* **STATED PROBLEM**: Report each line of the listing that contains the string "Ride". Case counts.
>>>>
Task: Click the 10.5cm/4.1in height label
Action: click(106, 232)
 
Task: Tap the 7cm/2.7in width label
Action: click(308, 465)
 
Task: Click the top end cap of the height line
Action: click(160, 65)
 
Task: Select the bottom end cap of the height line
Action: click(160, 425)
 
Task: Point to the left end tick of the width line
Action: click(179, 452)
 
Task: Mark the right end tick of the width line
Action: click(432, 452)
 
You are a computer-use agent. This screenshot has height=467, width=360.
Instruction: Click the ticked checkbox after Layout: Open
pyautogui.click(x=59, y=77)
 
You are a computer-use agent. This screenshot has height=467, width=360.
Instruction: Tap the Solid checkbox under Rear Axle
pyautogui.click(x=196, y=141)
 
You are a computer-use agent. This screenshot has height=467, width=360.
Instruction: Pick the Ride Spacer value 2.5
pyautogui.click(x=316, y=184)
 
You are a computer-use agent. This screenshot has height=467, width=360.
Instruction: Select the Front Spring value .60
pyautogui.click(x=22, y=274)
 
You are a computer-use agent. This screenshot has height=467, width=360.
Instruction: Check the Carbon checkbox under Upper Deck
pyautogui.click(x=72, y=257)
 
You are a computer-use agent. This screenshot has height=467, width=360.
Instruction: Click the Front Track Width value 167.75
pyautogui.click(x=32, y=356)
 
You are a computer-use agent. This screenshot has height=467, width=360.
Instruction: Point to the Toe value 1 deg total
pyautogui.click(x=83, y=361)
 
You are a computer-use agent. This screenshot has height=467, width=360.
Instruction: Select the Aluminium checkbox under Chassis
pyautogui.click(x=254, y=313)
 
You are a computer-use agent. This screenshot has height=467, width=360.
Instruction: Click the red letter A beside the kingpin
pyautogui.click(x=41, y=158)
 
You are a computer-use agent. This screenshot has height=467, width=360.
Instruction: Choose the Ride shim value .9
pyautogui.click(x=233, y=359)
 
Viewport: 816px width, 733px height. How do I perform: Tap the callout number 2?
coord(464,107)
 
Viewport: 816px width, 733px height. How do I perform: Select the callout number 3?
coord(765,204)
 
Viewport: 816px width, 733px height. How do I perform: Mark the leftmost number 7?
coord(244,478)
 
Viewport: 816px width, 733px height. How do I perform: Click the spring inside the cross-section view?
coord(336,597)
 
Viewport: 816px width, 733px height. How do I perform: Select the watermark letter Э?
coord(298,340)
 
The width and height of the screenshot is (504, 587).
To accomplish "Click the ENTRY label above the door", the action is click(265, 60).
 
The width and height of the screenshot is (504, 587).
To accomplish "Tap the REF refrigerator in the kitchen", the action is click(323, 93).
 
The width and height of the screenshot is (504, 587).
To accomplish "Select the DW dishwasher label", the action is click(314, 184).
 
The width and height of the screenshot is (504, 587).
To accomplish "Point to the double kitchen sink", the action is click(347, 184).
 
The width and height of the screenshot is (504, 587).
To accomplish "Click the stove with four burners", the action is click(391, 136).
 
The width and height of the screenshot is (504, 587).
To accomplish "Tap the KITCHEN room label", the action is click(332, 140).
<<<<
* **ANSWER FOR THE TASK**:
Instruction: Pick the Ride Spacer value 2.5
Instruction: Choose the Ride shim value .9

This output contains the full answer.